[START OF Source passage]

To listen to the sermon, click the play button: To download, right click on the link (or do whatever you do on a Mac) and save it to your computer: Download Lent Part 3

LENT #3: SOLITUDE

1 And Jesus, full of the Holy Spirit, returned from the Jordan and was led by the Spirit in the wilderness 2 for forty days, being tempted by the devil.

(Luke 4:1-2, ESV)

I want to remind you that we are not doing our normal verse-by-verse exposition of this Bible passage. Instead, this is a topical series, centered around the season of Lent, and using Luke 4:1-13 as a kind of jumping off point to consider various spiritual disciplines that go along with Lent, and also certain temptations. So, for instance, this time we will talk about solitude. I don’t mean to imply that the spiritual discipline of solitude is one of the main concerns of Luke 4:1-13 – though obviously, Jesus was alone for forty days, that isn’t the main point Luke is making. However, also obviously, Jesus was alone, and there are other Bible verses about solitude, and so we’ll use the event of Jesus’ solitude here as a starting point for thinking about the spiritual discipline of solitude.

I promise you, we will get to verses 3-13 before Lent is over! I didn’t actually plan it this way (I wish I was that smart) but this is turning out to be a sermon series about finding grace in unexpected ways. We’ve talked about the unforeseen grace of suffering. Last time, we considered the unanticipated grace of being hungry – where we talked about fasting.  Today we will look at one more surprising way to encounter God’s grace – through solitude.

So, as mentioned, Jesus spent forty days alone at the beginning of his ministry. Just in case we might say “well, it doesn’t explicitly say there was no one else there,” Mark gives us these details:

12 The Spirit immediately drove him out into the wilderness. 13 And he was in the wilderness forty days, being tempted by Satan. And he was with the wild animals, and the angels were ministering to him.

[END OF Source passage]
[START OF Provided information]

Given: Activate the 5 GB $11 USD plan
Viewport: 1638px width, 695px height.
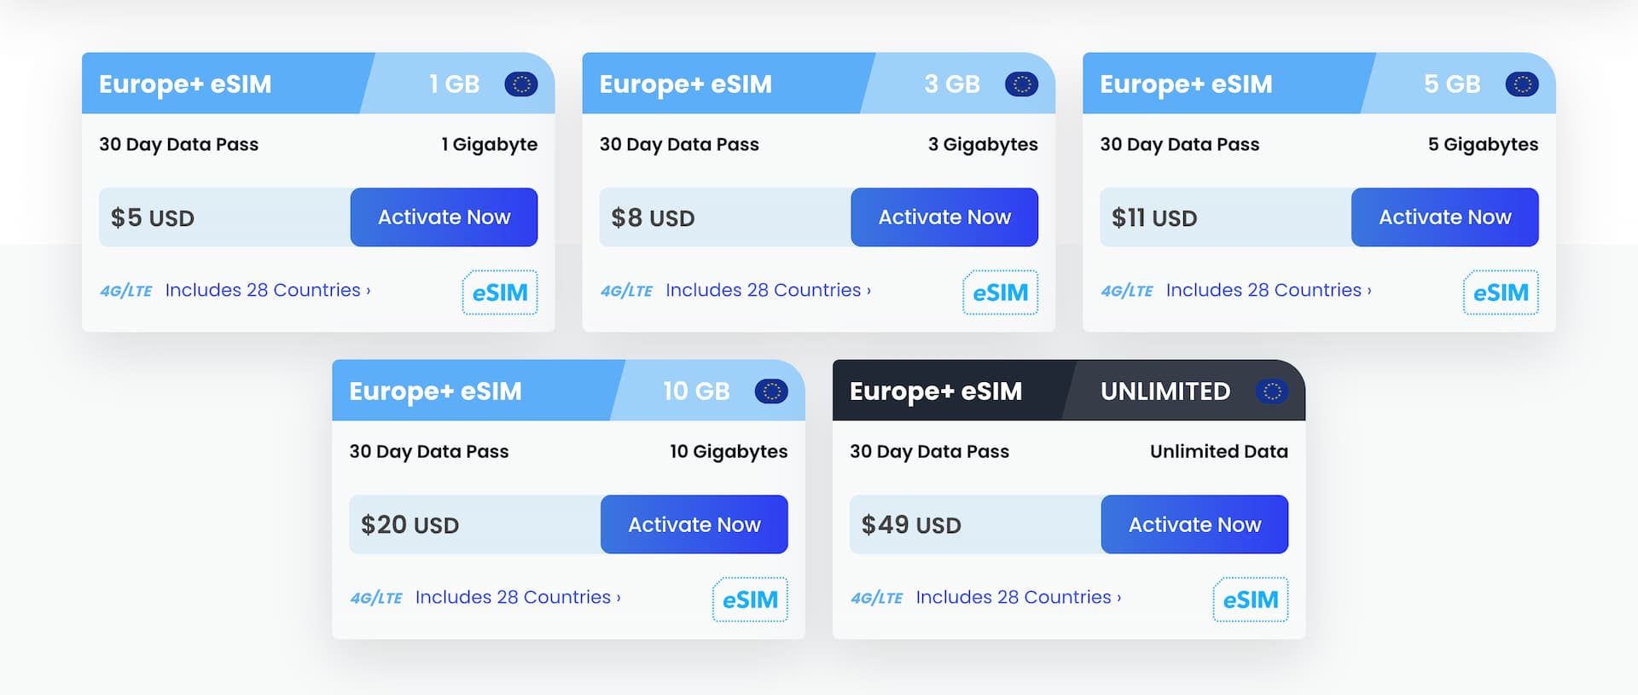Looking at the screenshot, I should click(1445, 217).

[END OF Provided information]
[START OF Provided information]

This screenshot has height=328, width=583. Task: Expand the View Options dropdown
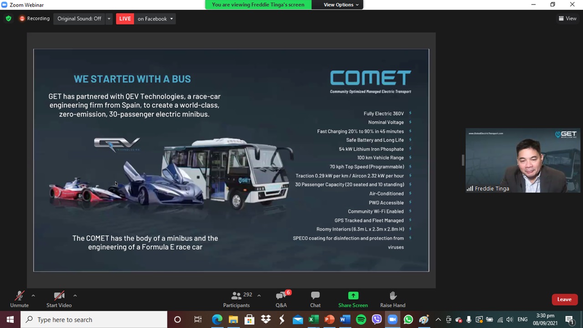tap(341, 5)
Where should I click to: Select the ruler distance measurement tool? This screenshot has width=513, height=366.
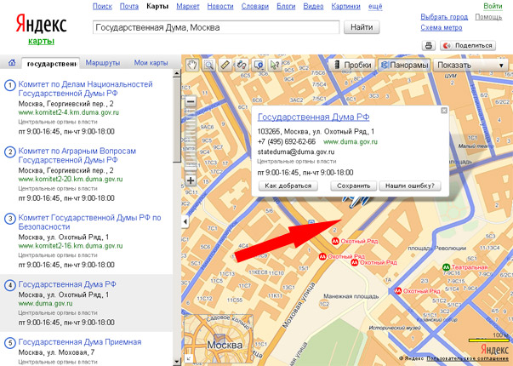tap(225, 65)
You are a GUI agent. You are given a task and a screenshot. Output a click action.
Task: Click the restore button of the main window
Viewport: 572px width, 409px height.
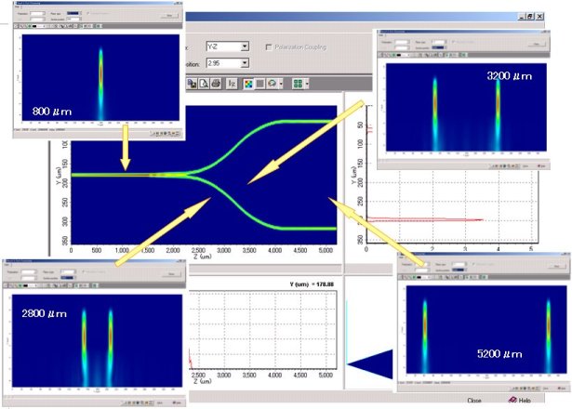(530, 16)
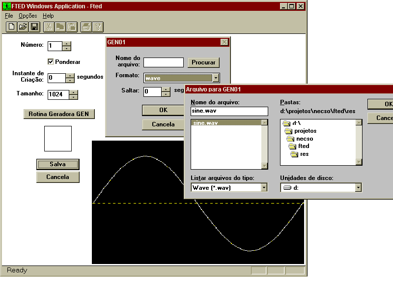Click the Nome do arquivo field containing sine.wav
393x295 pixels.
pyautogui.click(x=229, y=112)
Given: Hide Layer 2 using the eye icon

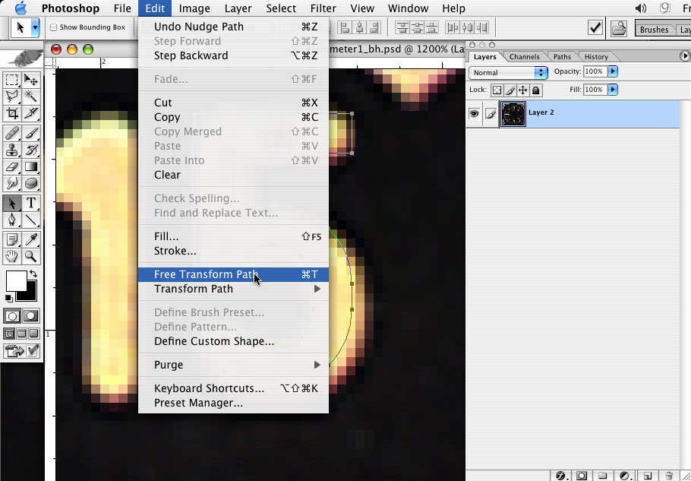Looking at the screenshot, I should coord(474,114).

[END OF Provided information]

Answer these questions from the Lent sermon:
1. What series of verses is the series using as its jumping off point?
2. What did the previous sermon in the series consider?
3. According to the details from Mark, who was with Jesus in the wilderness?
The rows play no part in what is asked here.

1. Luke 4:1-13.
2. The unanticipated grace of being hungry, which meant talking about fasting.
3. The wild animals were with him, and the angels were ministering to him.